Sink or Swim into the Mexican Watering Holes that Inspire Photographer Francine Fleischer
Sunken beneath the ground of Mexico’s Yucatan Peninsula, pools of water beckon swimmers from all walks of life. Called cenotes (meaning “sacred wells”), these life-sustaining pools were revered by the Mayans, who believed they were portals for the gods. Among the contemporary visitors drawn to the cenotes is SWIM: The Water in Between” at Pictura Gallery.
“This series was photographed in a magical mysterious swimming hole that had once been used by an ancient civilization for human sacrifice,” Fleischer has explained. “Today, it is used by swimmers for recreational swim. I’ve been returning to this spot to photograph the ever-changing cast of characters in this pool.” She captures individuals swimming serenely in water barely disturbed by their bodies, as well as masses of people, who agitate the water’s surface with a tangle of arms and legs.

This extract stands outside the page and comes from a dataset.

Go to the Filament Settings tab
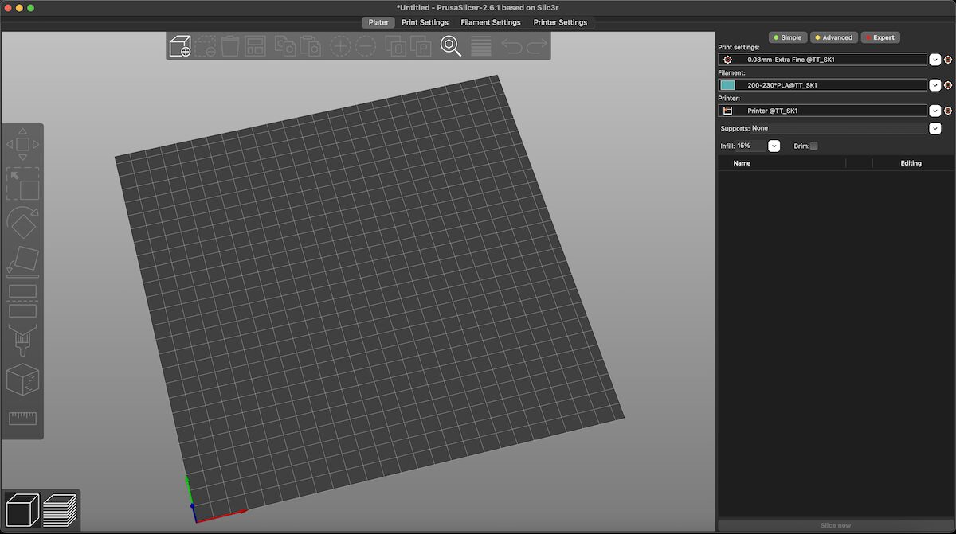Viewport: 956px width, 534px height. tap(491, 22)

In Swim 0197 (2013), a lone, male swimmer skims across the surface of a cenote’s black water, his arms and legs outstretched. The paleness of his skin contrasts markedly with the inky darkness of the water, which makes his body seem small and fragile. Further emphasizing this sense of his fragility are his dark swimming trunks, which blend into the color of the water itself. As such, his body appears fragmented—a nod, perhaps, to the pool’s grisly use as a site for ancient sacrifices. More playful is the scene Fleischer captures in Swim 9214 (2013). Here, the black of the water is interrupted by a multitude of swimmers, who churn up its surface into small waves that catch bright glints of sunlight. Standing out from this crowd is a woman in a crimson swimsuit, who floats calmly amid the motion-filled bathers.
For Fleischer, these scenes are full of contradictions—which keep her coming back. In her words: “When I look down on the swimmers in these inky waters, it is a bit like looking down the rabbit hole into another world … the contradictions of light and dark, levity and gravity, reality and revelry, and of course sinking and swimming.”